For the past two days state-owned media have published a list of people who your government plans to prosecute for attempting to "violently undermine the constitutional order in the country."
Besides opposition leaders, the heads of the Ethiopian Teachers' Association and local representatives of the international charity Action Aid, many of whom are already in jail, the list includes publishers and editors of eight private, Amharic-language weekly newspapers. It also includes the president of the Ethiopian Free Press Journalists' Association (EFJA), Kifle Mulat. State media have disseminated photographs of many of these journalists, and have called on the public to tell police their whereabouts.
Information Minister Berhan Hailu told CPJ today that the journalists had betrayed journalistic ethics and were "working hand in hand with the activities of some political parties who are actively involved in destabilizing the peace and stability of the country." But he declined to give details of the allegations and would not comment on the charges the journalists could face.
At least two journalists have already been arrested. Dawit Kebede, editor-in-chief of the independent weekly Hadar, and deputy editor Feleke Tibebu were detained on November 2. Their names are on the wanted list along with that of their publisher. They are being held at the central prison in Addis Ababa. According to local sources, the editors appeared in court on Monday as part of a large group of political detainees. The group, which included senior opposition members and civil society leaders, were denied bail and returned to jail until November 22 but were not charged.
Many local journalists have gone into hiding, fearing arrest. In addition, local sources told CPJ that police stationed in the government-owned printing press have prevented most private newspapers from publishing since last week. Minister Hailu declined to comment on whether the police actions are the result of a government directive.

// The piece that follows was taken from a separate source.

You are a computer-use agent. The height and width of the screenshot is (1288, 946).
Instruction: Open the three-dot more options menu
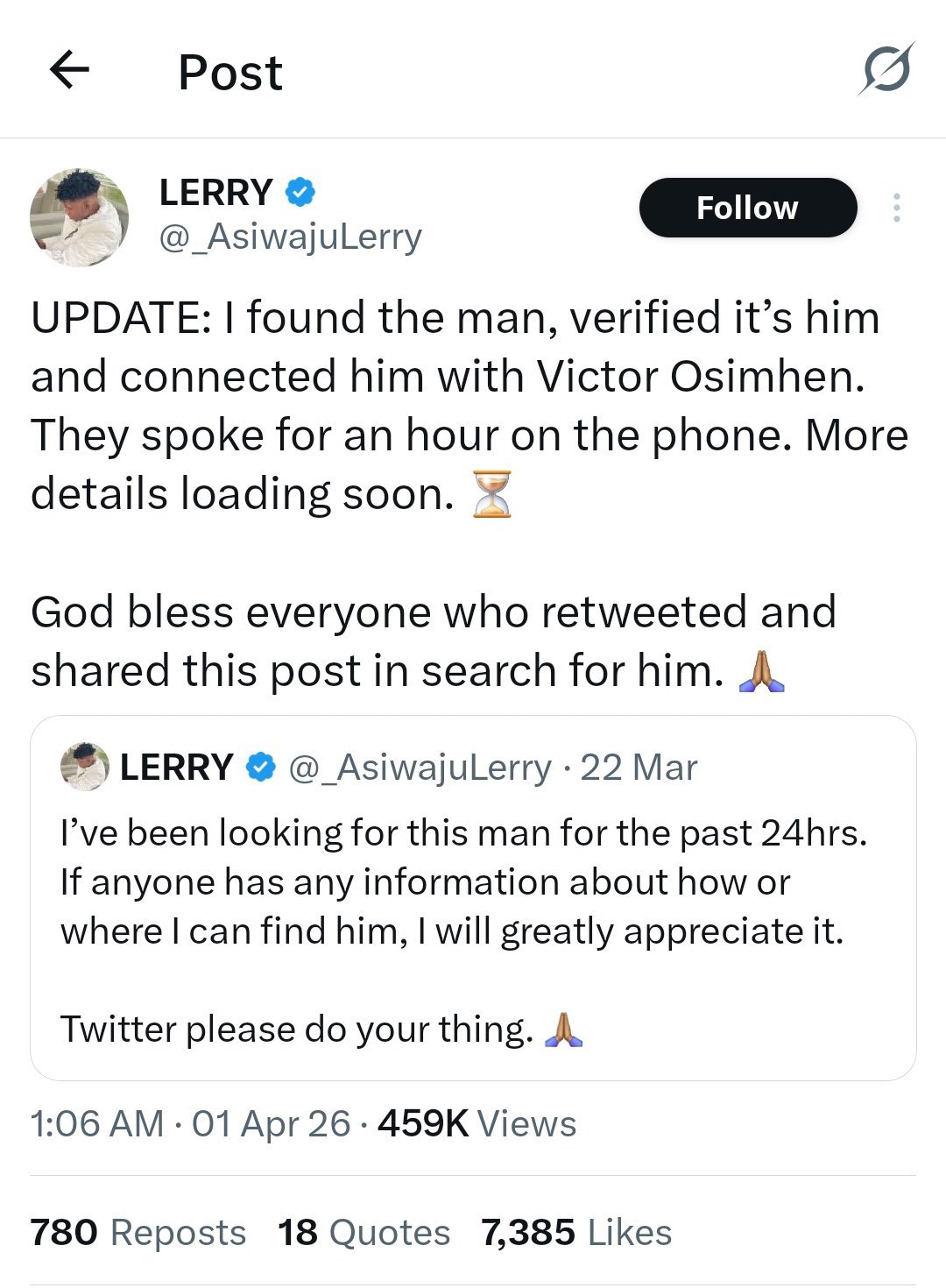tap(896, 208)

Security forces have also detained family members of journalists who are in hiding, according to CPJ sources. On November 2, police arrested the mother of newspaper owner Serkalem Fassil, who is in hiding with her journalist husband Iskinder Nega. Despite earlier reports from CPJ sources that Fassil's mother had been released, local sources said today that she has been transferred to a prison cell in Addis Ababa. Fassil owns the Amharic-language weeklies Asqual, Menilik, and Satanaw. Both her name and Nega's were on the government wanted list.
Your government's crackdown on the media followed threats by authorities last week to arrest leaders of the EFJA and journalists accused of being "mouthpieces" for the opposition Coalition for Unity and Democracy (CUD) party. Authorities have also used state-owned media to smear foreign and independent media, endangering the safety of their journalists. On November 1, Minister Hailu told the state-owned newspaper The Herald that radio stations Voice of America and Germany's Deutsche Welle were "bent on destabilizing the peace and stability of the country." Both stations are popular and respected news sources in Ethiopia. Your Excellency's government has refused so far to license any local independent radio stations.
As an organization of journalists dedicated to defending the rights of our colleagues worldwide, CPJ is deeply troubled by your government's harassment and censorship of journalists. We urge you to release Dawit Kebede and Feleke Tibebu, and to call off your government's apparent campaign to shut down much of the private press in Ethiopia. Journalists must be free to do their jobs without fear of reprisal.
Thank you for your attention to these important matters. We await your reply.